Problem details> Copy the data below. Keep every line exactly as it is.
Top of Material shown
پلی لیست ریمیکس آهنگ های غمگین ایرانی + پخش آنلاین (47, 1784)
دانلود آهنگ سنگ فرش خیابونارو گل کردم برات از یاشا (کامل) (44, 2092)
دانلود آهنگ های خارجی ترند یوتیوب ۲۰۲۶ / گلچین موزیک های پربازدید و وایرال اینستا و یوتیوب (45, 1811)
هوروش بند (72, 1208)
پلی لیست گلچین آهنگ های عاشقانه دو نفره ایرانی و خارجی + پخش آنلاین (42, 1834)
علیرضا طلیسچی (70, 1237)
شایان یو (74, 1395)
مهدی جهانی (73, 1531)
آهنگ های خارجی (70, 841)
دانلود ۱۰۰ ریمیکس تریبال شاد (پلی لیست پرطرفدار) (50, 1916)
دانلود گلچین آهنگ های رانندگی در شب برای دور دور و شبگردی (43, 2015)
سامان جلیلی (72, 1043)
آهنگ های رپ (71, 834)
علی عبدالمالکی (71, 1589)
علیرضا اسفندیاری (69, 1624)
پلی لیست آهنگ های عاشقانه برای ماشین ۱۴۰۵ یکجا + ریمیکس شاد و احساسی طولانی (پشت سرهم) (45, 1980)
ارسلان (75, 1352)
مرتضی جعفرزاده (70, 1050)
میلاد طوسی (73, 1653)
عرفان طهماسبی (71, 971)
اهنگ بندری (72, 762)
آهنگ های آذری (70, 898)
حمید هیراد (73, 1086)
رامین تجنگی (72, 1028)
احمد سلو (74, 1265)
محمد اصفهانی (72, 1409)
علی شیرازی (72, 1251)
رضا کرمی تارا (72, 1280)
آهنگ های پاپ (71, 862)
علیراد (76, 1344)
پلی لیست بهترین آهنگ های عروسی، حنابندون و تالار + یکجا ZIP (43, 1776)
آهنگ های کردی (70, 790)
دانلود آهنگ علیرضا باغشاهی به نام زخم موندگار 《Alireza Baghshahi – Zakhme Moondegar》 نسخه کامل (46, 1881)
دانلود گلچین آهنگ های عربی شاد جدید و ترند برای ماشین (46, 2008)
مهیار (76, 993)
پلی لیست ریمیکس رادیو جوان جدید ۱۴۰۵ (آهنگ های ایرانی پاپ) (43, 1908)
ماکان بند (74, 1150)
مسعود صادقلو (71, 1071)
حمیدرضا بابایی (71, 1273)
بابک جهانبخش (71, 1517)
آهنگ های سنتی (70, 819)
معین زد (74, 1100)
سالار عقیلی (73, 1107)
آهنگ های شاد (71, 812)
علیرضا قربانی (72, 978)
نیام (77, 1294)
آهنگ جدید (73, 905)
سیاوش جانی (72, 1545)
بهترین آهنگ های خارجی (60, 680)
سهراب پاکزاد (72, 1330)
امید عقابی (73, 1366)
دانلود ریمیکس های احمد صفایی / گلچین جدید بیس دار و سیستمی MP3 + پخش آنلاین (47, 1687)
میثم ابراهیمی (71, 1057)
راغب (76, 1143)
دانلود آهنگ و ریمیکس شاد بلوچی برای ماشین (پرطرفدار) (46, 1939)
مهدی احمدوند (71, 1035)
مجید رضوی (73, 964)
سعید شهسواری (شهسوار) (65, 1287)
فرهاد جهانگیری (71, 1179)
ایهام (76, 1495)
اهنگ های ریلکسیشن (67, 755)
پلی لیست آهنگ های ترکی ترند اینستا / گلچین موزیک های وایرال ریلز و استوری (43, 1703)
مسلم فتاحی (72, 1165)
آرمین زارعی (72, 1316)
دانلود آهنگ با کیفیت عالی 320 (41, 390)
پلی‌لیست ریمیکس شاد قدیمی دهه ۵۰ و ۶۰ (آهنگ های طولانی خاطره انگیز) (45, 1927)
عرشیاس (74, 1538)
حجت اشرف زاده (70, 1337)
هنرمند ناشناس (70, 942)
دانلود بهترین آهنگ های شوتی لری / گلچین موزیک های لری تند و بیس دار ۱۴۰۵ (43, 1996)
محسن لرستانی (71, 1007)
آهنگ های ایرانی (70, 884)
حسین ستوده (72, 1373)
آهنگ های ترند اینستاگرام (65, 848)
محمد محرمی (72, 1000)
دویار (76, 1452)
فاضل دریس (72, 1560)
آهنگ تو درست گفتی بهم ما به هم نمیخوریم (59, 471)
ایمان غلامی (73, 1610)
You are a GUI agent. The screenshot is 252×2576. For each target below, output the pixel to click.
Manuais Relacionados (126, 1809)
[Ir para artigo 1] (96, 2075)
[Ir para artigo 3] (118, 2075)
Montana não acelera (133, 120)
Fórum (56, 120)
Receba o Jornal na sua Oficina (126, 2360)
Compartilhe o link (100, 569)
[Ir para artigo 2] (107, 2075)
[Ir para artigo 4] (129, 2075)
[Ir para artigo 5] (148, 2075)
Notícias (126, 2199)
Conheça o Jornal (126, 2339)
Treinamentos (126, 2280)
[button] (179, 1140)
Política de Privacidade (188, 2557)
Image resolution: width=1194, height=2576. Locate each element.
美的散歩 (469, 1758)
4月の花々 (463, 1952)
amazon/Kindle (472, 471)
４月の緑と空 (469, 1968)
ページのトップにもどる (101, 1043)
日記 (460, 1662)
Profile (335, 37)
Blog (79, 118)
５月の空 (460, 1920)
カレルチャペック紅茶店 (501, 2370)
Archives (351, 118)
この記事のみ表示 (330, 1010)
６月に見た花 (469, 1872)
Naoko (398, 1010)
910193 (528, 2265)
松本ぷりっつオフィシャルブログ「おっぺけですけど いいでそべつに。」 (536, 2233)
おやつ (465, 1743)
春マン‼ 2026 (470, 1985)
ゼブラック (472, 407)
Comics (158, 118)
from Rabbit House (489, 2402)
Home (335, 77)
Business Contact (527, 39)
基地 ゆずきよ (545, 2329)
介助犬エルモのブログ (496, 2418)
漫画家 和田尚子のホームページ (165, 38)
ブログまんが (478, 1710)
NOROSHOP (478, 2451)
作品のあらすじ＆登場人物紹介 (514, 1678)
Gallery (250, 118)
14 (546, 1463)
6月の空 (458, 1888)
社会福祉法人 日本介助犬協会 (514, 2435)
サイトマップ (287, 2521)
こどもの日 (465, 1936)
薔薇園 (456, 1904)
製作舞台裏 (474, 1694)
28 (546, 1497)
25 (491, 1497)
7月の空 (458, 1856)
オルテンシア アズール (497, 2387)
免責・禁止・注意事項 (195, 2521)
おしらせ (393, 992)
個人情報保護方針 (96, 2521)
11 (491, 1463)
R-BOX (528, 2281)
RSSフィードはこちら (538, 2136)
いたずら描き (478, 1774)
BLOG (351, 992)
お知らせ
Bottom of Material shown
Answer to this task>
پلی لیست ریمیکس آهنگ های غمگین ایرانی + پخش آنلاین (47, 1784)
دانلود آهنگ سنگ فرش خیابونارو گل کردم برات از یاشا (کامل) (44, 2092)
دانلود آهنگ های خارجی ترند یوتیوب ۲۰۲۶ / گلچین موزیک های پربازدید و وایرال اینستا و یوتیوب (45, 1811)
هوروش بند (72, 1208)
پلی لیست گلچین آهنگ های عاشقانه دو نفره ایرانی و خارجی + پخش آنلاین (42, 1834)
علیرضا طلیسچی (70, 1237)
شایان یو (74, 1395)
مهدی جهانی (73, 1531)
آهنگ های خارجی (70, 841)
دانلود ۱۰۰ ریمیکس تریبال شاد (پلی لیست پرطرفدار) (50, 1916)
دانلود گلچین آهنگ های رانندگی در شب برای دور دور و شبگردی (43, 2015)
سامان جلیلی (72, 1043)
آهنگ های رپ (71, 834)
علی عبدالمالکی (71, 1589)
علیرضا اسفندیاری (69, 1624)
پلی لیست آهنگ های عاشقانه برای ماشین ۱۴۰۵ یکجا + ریمیکس شاد و احساسی طولانی (پشت سرهم) (45, 1980)
ارسلان (75, 1352)
مرتضی جعفرزاده (70, 1050)
میلاد طوسی (73, 1653)
عرفان طهماسبی (71, 971)
اهنگ بندری (72, 762)
آهنگ های آذری (70, 898)
حمید هیراد (73, 1086)
رامین تجنگی (72, 1028)
احمد سلو (74, 1265)
محمد اصفهانی (72, 1409)
علی شیرازی (72, 1251)
رضا کرمی تارا (72, 1280)
آهنگ های پاپ (71, 862)
علیراد (76, 1344)
پلی لیست بهترین آهنگ های عروسی، حنابندون و تالار + یکجا ZIP (43, 1776)
آهنگ های کردی (70, 790)
دانلود آهنگ علیرضا باغشاهی به نام زخم موندگار 《Alireza Baghshahi – Zakhme Moondegar》 نسخه کامل (46, 1881)
دانلود گلچین آهنگ های عربی شاد جدید و ترند برای ماشین (46, 2008)
مهیار (76, 993)
پلی لیست ریمیکس رادیو جوان جدید ۱۴۰۵ (آهنگ های ایرانی پاپ) (43, 1908)
ماکان بند (74, 1150)
مسعود صادقلو (71, 1071)
حمیدرضا بابایی (71, 1273)
بابک جهانبخش (71, 1517)
آهنگ های سنتی (70, 819)
معین زد (74, 1100)
سالار عقیلی (73, 1107)
آهنگ های شاد (71, 812)
علیرضا قربانی (72, 978)
نیام (77, 1294)
آهنگ جدید (73, 905)
سیاوش جانی (72, 1545)
بهترین آهنگ های خارجی (60, 680)
سهراب پاکزاد (72, 1330)
امید عقابی (73, 1366)
دانلود ریمیکس های احمد صفایی / گلچین جدید بیس دار و سیستمی MP3 + پخش آنلاین (47, 1687)
میثم ابراهیمی (71, 1057)
راغب (76, 1143)
دانلود آهنگ و ریمیکس شاد بلوچی برای ماشین (پرطرفدار) (46, 1939)
مهدی احمدوند (71, 1035)
مجید رضوی (73, 964)
سعید شهسواری (شهسوار) (65, 1287)
فرهاد جهانگیری (71, 1179)
ایهام (76, 1495)
اهنگ های ریلکسیشن (67, 755)
پلی لیست آهنگ های ترکی ترند اینستا / گلچین موزیک های وایرال ریلز و استوری (43, 1703)
مسلم فتاحی (72, 1165)
آرمین زارعی (72, 1316)
دانلود آهنگ با کیفیت عالی 320 (41, 390)
پلی‌لیست ریمیکس شاد قدیمی دهه ۵۰ و ۶۰ (آهنگ های طولانی خاطره انگیز) (45, 1927)
عرشیاس (74, 1538)
حجت اشرف زاده (70, 1337)
هنرمند ناشناس (70, 942)
دانلود بهترین آهنگ های شوتی لری / گلچین موزیک های لری تند و بیس دار ۱۴۰۵ (43, 1996)
محسن لرستانی (71, 1007)
آهنگ های ایرانی (70, 884)
حسین ستوده (72, 1373)
آهنگ های ترند اینستاگرام (65, 848)
محمد محرمی (72, 1000)
دویار (76, 1452)
فاضل دریس (72, 1560)
آهنگ تو درست گفتی بهم ما به هم نمیخوریم (59, 471)
ایمان غلامی (73, 1610)
You are a GUI agent. The screenshot is 252×2576. For each target below, output the pixel to click.
Manuais Relacionados (126, 1809)
[Ir para artigo 1] (96, 2075)
[Ir para artigo 3] (118, 2075)
Montana não acelera (133, 120)
Fórum (56, 120)
Receba o Jornal na sua Oficina (126, 2360)
Compartilhe o link (100, 569)
[Ir para artigo 2] (107, 2075)
[Ir para artigo 4] (129, 2075)
[Ir para artigo 5] (148, 2075)
Notícias (126, 2199)
Conheça o Jornal (126, 2339)
Treinamentos (126, 2280)
[button] (179, 1140)
Política de Privacidade (188, 2557)
Image resolution: width=1194, height=2576. Locate each element.
美的散歩 (469, 1758)
4月の花々 (463, 1952)
amazon/Kindle (472, 471)
４月の緑と空 (469, 1968)
ページのトップにもどる (101, 1043)
日記 (460, 1662)
Profile (335, 37)
Blog (79, 118)
５月の空 (460, 1920)
カレルチャペック紅茶店 (501, 2370)
Archives (351, 118)
この記事のみ表示 (330, 1010)
６月に見た花 (469, 1872)
Naoko (398, 1010)
910193 (528, 2265)
松本ぷりっつオフィシャルブログ「おっぺけですけど いいでそべつに。」 (536, 2233)
おやつ (465, 1743)
春マン‼ 2026 (470, 1985)
ゼブラック (472, 407)
Comics (158, 118)
from Rabbit House (489, 2402)
Home (335, 77)
Business Contact (527, 39)
基地 ゆずきよ (545, 2329)
介助犬エルモのブログ (496, 2418)
漫画家 和田尚子のホームページ (165, 38)
ブログまんが (478, 1710)
NOROSHOP (478, 2451)
作品のあらすじ＆登場人物紹介 (514, 1678)
Gallery (250, 118)
14 (546, 1463)
6月の空 (458, 1888)
社会福祉法人 日本介助犬協会 (514, 2435)
サイトマップ (287, 2521)
こどもの日 (465, 1936)
薔薇園 (456, 1904)
製作舞台裏 (474, 1694)
28 (546, 1497)
25 (491, 1497)
7月の空 (458, 1856)
オルテンシア アズール (497, 2387)
免責・禁止・注意事項 (195, 2521)
おしらせ (393, 992)
個人情報保護方針 (96, 2521)
11 (491, 1463)
R-BOX (528, 2281)
RSSフィードはこちら (538, 2136)
いたずら描き (478, 1774)
BLOG (351, 992)
お知らせ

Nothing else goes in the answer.